■ Problem requirements
Arrange the part of the records below that opens with the line containing "Where should I click to: Open the File" and closes with the line containing "will tap(206, 925)." as a Markdown table with two columns: Row, holding a running number, and Line, holding the line itself. Leave out blank lines.

■ Provided records

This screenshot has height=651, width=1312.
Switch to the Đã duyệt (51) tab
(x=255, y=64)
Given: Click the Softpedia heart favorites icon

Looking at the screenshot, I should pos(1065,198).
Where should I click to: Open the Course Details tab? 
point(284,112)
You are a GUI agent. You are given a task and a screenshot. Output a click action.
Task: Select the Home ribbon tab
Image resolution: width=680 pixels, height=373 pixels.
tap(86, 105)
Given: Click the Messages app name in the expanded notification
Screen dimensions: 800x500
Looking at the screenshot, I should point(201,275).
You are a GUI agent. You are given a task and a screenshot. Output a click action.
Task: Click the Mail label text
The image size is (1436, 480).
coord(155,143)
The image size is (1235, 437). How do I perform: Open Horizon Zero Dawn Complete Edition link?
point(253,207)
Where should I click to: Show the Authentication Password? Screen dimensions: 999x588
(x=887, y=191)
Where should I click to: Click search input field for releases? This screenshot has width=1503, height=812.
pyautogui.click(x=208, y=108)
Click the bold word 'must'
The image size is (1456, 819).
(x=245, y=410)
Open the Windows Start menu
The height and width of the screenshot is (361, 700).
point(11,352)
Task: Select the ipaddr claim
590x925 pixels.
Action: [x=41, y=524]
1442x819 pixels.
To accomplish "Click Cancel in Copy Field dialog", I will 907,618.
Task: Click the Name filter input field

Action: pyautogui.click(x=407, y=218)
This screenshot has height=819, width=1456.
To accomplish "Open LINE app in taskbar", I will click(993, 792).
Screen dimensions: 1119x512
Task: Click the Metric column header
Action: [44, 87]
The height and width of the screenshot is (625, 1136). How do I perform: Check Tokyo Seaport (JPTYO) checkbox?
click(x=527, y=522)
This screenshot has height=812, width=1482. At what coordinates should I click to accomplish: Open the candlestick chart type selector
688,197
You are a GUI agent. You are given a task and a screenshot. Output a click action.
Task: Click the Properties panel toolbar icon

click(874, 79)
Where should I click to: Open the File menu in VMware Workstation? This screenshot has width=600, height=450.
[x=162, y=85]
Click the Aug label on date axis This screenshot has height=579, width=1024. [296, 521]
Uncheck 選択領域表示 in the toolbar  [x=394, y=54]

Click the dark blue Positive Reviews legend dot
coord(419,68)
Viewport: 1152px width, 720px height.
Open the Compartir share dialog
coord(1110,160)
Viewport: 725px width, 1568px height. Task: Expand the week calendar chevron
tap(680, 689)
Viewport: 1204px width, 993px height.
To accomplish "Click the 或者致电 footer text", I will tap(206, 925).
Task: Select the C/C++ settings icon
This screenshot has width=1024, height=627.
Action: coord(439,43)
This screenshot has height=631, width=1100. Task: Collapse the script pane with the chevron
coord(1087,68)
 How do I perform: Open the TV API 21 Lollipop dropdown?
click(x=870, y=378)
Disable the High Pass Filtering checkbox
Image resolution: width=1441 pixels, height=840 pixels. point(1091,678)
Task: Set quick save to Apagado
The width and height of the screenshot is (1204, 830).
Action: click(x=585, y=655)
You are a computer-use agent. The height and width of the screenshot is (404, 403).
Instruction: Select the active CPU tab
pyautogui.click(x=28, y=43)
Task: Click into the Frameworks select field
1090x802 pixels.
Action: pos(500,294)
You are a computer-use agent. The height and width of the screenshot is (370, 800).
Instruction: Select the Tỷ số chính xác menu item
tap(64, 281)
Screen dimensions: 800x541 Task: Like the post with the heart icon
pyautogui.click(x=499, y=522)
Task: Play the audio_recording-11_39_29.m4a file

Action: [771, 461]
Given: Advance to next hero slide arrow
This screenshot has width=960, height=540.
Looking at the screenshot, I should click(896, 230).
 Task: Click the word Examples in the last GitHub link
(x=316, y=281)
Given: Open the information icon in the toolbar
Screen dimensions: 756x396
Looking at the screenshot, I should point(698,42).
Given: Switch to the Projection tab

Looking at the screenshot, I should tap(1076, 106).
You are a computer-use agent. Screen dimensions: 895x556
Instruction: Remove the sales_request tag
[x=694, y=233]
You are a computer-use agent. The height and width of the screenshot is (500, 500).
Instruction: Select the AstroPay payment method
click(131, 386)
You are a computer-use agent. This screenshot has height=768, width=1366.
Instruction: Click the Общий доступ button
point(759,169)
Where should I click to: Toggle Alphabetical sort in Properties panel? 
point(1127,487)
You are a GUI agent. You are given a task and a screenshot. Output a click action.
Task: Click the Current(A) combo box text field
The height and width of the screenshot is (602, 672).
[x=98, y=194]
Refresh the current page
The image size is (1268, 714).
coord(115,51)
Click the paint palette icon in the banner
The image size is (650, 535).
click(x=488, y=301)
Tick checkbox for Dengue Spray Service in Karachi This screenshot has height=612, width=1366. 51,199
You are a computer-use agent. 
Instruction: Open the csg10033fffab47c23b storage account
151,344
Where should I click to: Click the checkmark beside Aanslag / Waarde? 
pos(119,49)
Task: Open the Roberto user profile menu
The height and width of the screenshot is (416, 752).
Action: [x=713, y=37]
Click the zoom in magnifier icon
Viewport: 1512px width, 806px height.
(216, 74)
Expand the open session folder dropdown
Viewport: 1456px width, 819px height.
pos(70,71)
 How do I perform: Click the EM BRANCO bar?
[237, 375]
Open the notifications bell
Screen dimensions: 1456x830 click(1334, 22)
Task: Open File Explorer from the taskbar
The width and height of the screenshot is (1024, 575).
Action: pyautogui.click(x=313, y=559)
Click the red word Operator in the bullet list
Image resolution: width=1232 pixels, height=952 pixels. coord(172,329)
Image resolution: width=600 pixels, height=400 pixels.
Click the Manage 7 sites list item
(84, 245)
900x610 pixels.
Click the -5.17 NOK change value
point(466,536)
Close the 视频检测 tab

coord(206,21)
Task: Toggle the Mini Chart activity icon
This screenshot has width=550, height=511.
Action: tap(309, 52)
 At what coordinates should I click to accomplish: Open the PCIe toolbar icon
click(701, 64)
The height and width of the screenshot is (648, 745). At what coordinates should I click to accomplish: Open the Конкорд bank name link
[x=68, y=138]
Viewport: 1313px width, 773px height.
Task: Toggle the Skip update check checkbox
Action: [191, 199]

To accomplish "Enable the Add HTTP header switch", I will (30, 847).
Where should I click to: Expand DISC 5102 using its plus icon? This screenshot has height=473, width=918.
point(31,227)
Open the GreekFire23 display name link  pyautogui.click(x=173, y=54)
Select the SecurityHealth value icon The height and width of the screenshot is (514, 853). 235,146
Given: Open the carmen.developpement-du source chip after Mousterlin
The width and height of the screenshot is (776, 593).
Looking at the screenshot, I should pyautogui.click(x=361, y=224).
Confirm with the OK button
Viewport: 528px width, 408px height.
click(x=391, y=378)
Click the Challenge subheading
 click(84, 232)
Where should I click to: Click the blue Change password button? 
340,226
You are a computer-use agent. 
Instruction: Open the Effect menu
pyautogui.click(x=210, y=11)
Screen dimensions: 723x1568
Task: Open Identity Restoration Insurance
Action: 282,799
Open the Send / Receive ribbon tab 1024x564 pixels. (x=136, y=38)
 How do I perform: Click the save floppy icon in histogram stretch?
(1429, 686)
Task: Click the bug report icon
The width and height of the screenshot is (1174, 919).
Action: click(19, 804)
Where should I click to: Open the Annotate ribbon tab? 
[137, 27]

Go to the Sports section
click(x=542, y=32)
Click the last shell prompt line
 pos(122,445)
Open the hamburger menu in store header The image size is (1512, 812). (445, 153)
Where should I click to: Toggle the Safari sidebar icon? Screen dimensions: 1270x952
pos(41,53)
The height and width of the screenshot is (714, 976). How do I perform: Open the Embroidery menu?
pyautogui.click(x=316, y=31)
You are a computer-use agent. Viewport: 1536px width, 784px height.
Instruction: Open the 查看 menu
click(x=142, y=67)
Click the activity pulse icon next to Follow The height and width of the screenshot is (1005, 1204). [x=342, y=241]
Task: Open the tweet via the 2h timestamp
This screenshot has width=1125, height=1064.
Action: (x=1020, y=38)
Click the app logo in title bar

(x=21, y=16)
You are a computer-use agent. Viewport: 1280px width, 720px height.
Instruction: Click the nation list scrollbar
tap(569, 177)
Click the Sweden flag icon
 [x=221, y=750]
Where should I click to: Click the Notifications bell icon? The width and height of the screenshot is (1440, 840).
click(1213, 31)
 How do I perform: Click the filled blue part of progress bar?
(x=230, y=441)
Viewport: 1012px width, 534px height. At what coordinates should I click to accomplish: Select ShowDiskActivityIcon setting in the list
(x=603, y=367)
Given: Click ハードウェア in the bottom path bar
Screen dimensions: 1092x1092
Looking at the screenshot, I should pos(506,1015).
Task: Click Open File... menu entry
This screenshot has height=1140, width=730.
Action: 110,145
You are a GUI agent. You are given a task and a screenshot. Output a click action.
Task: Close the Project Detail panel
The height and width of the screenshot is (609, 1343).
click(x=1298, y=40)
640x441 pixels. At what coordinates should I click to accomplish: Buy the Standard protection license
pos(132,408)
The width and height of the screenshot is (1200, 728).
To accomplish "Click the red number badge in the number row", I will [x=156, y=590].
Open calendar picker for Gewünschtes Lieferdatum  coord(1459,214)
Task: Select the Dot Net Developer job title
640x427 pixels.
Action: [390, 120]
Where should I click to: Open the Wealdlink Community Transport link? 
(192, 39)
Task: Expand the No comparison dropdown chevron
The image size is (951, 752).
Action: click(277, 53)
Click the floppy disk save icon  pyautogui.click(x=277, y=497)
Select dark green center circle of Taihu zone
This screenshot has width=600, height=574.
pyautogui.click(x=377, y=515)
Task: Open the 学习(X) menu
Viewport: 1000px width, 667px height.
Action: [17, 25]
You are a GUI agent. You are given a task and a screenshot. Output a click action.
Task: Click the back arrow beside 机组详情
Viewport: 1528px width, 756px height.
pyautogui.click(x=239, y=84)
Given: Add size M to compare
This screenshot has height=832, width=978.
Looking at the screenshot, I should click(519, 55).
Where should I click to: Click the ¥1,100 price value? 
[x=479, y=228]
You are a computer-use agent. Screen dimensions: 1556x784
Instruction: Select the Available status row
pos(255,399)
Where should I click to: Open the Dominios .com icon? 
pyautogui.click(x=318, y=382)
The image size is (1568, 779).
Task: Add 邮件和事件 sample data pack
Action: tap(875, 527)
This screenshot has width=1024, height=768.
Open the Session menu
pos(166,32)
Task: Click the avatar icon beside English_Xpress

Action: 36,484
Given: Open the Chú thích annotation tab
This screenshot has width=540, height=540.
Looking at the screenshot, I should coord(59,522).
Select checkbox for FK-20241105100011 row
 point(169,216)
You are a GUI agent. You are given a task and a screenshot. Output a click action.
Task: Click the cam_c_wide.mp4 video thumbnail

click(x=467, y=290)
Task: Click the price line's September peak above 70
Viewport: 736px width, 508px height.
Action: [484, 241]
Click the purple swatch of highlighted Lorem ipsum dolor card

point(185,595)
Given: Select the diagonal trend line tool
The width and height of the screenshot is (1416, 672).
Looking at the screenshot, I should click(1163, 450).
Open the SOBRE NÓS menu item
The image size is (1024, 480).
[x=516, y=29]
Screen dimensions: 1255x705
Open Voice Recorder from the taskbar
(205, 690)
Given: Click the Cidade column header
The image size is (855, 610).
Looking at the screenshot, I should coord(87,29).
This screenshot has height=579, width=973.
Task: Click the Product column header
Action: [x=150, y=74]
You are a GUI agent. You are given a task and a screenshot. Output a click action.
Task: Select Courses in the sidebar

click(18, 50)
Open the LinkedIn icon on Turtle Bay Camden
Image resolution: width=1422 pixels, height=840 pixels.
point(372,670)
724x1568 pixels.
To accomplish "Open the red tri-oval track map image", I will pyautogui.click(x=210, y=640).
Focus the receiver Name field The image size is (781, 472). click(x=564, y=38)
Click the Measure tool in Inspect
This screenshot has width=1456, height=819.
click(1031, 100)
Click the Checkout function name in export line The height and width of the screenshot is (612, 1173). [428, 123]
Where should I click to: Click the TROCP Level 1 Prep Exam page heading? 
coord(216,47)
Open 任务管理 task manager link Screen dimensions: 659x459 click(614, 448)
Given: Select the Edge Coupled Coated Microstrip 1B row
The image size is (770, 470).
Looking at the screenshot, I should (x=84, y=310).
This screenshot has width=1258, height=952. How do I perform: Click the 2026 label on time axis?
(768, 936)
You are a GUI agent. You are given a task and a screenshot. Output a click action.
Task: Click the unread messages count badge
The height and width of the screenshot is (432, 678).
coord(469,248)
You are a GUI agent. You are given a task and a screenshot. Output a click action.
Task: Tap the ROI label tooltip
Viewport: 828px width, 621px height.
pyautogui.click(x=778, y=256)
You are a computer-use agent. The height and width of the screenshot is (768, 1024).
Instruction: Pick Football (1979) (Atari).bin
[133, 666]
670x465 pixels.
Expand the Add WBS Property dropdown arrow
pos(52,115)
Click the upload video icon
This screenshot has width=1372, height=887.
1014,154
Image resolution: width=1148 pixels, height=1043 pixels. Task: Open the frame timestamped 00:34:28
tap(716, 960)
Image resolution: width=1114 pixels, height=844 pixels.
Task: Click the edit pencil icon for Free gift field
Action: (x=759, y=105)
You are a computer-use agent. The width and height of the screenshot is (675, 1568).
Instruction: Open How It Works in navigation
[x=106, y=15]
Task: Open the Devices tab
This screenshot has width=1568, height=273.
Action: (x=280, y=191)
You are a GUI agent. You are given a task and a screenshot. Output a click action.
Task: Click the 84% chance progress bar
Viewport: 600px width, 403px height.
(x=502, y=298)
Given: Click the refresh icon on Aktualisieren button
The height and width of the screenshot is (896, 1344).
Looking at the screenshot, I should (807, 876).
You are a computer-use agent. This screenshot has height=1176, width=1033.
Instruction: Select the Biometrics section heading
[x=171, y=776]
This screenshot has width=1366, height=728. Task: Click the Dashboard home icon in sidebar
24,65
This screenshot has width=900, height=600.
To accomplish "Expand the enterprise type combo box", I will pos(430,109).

■ Solution for this task
| Row | Line |
|---|---|
| 1 | Where should I click to: Open the File menu in VMware Workstation? This screenshot has width=600, height=450. |
| 2 | [x=162, y=85] |
| 3 | Click the Aug label on date axis This screenshot has height=579, width=1024. [296, 521] |
| 4 | Uncheck 選択領域表示 in the toolbar  [x=394, y=54] |
| 5 | Click the dark blue Positive Reviews legend dot |
| 6 | coord(419,68) |
| 7 | Viewport: 1152px width, 720px height. |
| 8 | Open the Compartir share dialog |
| 9 | coord(1110,160) |
| 10 | Viewport: 725px width, 1568px height. Task: Expand the week calendar chevron |
| 11 | tap(680, 689) |
| 12 | Viewport: 1204px width, 993px height. |
| 13 | To accomplish "Click the 或者致电 footer text", I will tap(206, 925). |